This technology section includes factors that are necessary 
for plant scale up and implementation, such as access to 
existing cracker or refinery infrastructure. There is a need 
to understand the differences between technologies, the 
combinations of plastic waste inputs, operating processes 
and conditions, and the quality and yield of outputs.

4.4.1 Connection to existing refinery and 
polymer manufacturing infrastructure

The economics of some large-scale advanced recycling 
technologies is contingent on connecting with 
existing refinery or polymer cracking infrastructure 
to further separate molecules, so they are suitable 
for chemical processing. Australia currently has two 
polymer manufacturers, Qenos (PE) and LyondellBasell 
(PP). Without the presence of these manufacturers’, 
conversion-based technologies Australia would only 
have a plastics‑to‑fuels pathway. Maintaining critical 
polymer manufacture infrastructure is essential 
to the viability of advanced recycling in Australia. 
As described further below, the State of Victoria holds 
critical pieces of infrastructure: a refinery, steam 
cracker and polymer manufacturing capability. It is 
in an ideal position to capitalise on these assets.

Around 20 years ago (2001), Australia had eight 
operating refineries that met almost all domestic fuel 
demand. Today, Australian refineries compete against 
larger and more efficient refineries in the Asia region. 
Australia currently has two refineries, one in Geelong (Viva 
Energy Australia) and one in Lytton, Queensland (Ampol). 
BP Australia announced in October 2020 that the Kwinana 
refinery would close and be converted to a fuel import 
terminal. ExxonMobil announced in February 2021 that their 
Altona refinery would close (ABC News 2021). The impact 
of the Altona closure is that Qenos will close and mothball 
one of its two ethylene-producing steam crackers, which 
will result in a 15% reduction in the production of PE and a 
reported loss of around 150 jobs (Macdonald-Smith 2021).

_Entries_
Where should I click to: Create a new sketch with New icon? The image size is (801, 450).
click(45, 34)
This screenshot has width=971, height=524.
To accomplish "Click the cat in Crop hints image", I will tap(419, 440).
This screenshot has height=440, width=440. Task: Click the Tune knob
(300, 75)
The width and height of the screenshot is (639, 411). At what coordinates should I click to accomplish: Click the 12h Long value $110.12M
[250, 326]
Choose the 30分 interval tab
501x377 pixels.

_Direction_
Where are Australia's two current refineries located, according to the recycling infrastructure text, and who operates each? The data is separate material, unrelated to the recycling infrastructure text.

_Answer to the problem_
One is in Geelong (Viva Energy Australia), and the other is in Lytton, Queensland (Ampol).